* [短い練習 A]:
食と気候変動についての記事から、「1. ロシアのウクライナ侵攻」を含む語句で始まり「供給システム)の変革の重要性が示された。」で終わる部分を一字も変えずに書き写しなさい。

* [文書の一節]:
------

COP27でようやく注目された食と気候変動の深刻さ

記事のポイント


  1. ロシアのウクライナ侵攻により、食料価格の高騰と食料不足が顕著になっている
  2. 世界保健機関(WHO)による気候変動対策と食にまつわる新しいイニシアティブが発足
  3. 気候変動に対応した農業イノベーションは、投資に対し10倍のリターンがある

人類は食と気候変動の深刻さを改めて考えるべく局面を迎えている。エジプトで20日に閉幕したCOP 27(第27回国連気候変動枠組み条約締約国会議)では、初めて「食」にまつわるパビリオンが登場し、気候変動と合わせて、食糧問題への注目が集まった。深刻化する気候変動に加え、ロシアのウクライナ侵攻により、食料価格の高騰と食料不足が顕著になっている。気候変動に対応した農業イノベーションは、投資に対し10倍のリターンがあると言われており、具体策の実行が急がれる。(在外ジャーナリスト協会:寺町幸枝)

8日、イタリア政府環境・エネルギー安全保障省のパビリオンで登壇したサラ・ロヴェルシさん(左) (写真:Future Food Institute)

COP27で「適応と農業」が議題に

今回のCOP27の6日目に「適応と農業」が議題に上がり、食にまつわる問題と気候変動に関する議論が開始された。食料不足への不安の高まりに対し、世界の小規模な農村にサステナブルな農業を導入することが、食料確保につながるだけでなく、経済効果も高いことや、食生活やフードシステム(食料供給システム)の変革の重要性が示された。

経済情報を提供するブルームバーグは、COP27をきっかけに、「農業食糧システムは気候変動への適応を切実に必要としている。この分野で、気候変動に関係する資金を投入することが期待される」と報道。経済面で現在、気候変動資金のたった3%にしか満たない農業分野への投資が、一気に広がるとの見方を示した。

さらに、COP27期間中に世界保健機関(WHO)による気候変動対策と食にまつわる新しいイニシアティブ「Initiative of Climate Action and Nutrition (気候対策行動と栄養に関するイニシアティブ/通称I-CAN)」が発足。国連食糧農業機関(FAO)ら、いくつかの国連機関を中心に、「持続可能で、気候変動に強い健康的な食生活へのシフト」を促す具体的なアクションを提示していくという。

------

* [表示情報]:
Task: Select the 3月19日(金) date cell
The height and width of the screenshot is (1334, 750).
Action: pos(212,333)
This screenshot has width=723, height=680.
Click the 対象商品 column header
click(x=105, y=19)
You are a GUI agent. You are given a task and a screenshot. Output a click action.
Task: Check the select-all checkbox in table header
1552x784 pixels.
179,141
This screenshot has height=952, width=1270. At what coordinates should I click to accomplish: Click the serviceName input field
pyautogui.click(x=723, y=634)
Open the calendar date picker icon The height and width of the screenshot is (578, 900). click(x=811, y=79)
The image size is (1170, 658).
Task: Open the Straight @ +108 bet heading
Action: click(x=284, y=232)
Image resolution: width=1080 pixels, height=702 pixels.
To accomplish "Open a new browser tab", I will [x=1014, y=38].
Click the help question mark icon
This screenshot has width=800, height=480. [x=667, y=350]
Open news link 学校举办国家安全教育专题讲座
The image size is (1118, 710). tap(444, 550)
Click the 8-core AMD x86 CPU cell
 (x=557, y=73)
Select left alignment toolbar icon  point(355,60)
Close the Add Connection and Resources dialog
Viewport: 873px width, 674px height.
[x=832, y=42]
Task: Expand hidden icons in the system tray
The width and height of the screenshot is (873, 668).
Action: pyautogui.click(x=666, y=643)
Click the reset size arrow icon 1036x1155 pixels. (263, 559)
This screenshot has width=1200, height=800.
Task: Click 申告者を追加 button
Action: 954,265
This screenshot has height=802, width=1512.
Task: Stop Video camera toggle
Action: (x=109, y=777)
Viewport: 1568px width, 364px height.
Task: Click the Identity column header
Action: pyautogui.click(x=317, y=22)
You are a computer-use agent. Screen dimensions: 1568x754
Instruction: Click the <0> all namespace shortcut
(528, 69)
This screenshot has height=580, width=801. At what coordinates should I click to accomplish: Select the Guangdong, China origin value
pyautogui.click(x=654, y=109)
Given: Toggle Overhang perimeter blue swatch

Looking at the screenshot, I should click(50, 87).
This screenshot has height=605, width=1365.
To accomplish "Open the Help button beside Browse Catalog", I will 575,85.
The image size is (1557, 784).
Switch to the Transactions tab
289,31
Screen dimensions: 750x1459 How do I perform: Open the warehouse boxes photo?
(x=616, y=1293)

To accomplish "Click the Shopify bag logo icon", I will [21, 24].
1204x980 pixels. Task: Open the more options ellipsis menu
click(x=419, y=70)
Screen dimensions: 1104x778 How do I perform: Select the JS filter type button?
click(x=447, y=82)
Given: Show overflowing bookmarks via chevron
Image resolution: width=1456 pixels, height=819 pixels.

------

* [短い練習 B]:
上の記録のうち、「Click the reset」を含む行で始まり「pyautogui.click(x=654, y=109)」を含む行で終わる部分を、両端の行も含めて JSON の文字列リストとして出力しなさい。1行を1つの文字列とし、空行は除くこと。

* [結果 A]:
1. ロシアのウクライナ侵攻により、食料価格の高騰と食料不足が顕著になっている
  2. 世界保健機関(WHO)による気候変動対策と食にまつわる新しいイニシアティブが発足
  3. 気候変動に対応した農業イノベーションは、投資に対し10倍のリターンがある

人類は食と気候変動の深刻さを改めて考えるべく局面を迎えている。エジプトで20日に閉幕したCOP 27(第27回国連気候変動枠組み条約締約国会議)では、初めて「食」にまつわるパビリオンが登場し、気候変動と合わせて、食糧問題への注目が集まった。深刻化する気候変動に加え、ロシアのウクライナ侵攻により、食料価格の高騰と食料不足が顕著になっている。気候変動に対応した農業イノベーションは、投資に対し10倍のリターンがあると言われており、具体策の実行が急がれる。(在外ジャーナリスト協会:寺町幸枝)

8日、イタリア政府環境・エネルギー安全保障省のパビリオンで登壇したサラ・ロヴェルシさん(左) (写真:Future Food Institute)

COP27で「適応と農業」が議題に

今回のCOP27の6日目に「適応と農業」が議題に上がり、食にまつわる問題と気候変動に関する議論が開始された。食料不足への不安の高まりに対し、世界の小規模な農村にサステナブルな農業を導入することが、食料確保につながるだけでなく、経済効果も高いことや、食生活やフードシステム(食料供給システム)の変革の重要性が示された。

* [結果 B]:
[
  "Click the reset size arrow icon 1036x1155 pixels. (263, 559)",
  "This screenshot has width=1200, height=800.",
  "Task: Click 申告者を追加 button",
  "Action: 954,265",
  "This screenshot has height=802, width=1512.",
  "Task: Stop Video camera toggle",
  "Action: (x=109, y=777)",
  "Viewport: 1568px width, 364px height.",
  "Task: Click the Identity column header",
  "Action: pyautogui.click(x=317, y=22)",
  "You are a computer-use agent. Screen dimensions: 1568x754",
  "Instruction: Click the <0> all namespace shortcut",
  "(528, 69)",
  "This screenshot has height=580, width=801. At what coordinates should I click to accomplish: Select the Guangdong, China origin value",
  "pyautogui.click(x=654, y=109)"
]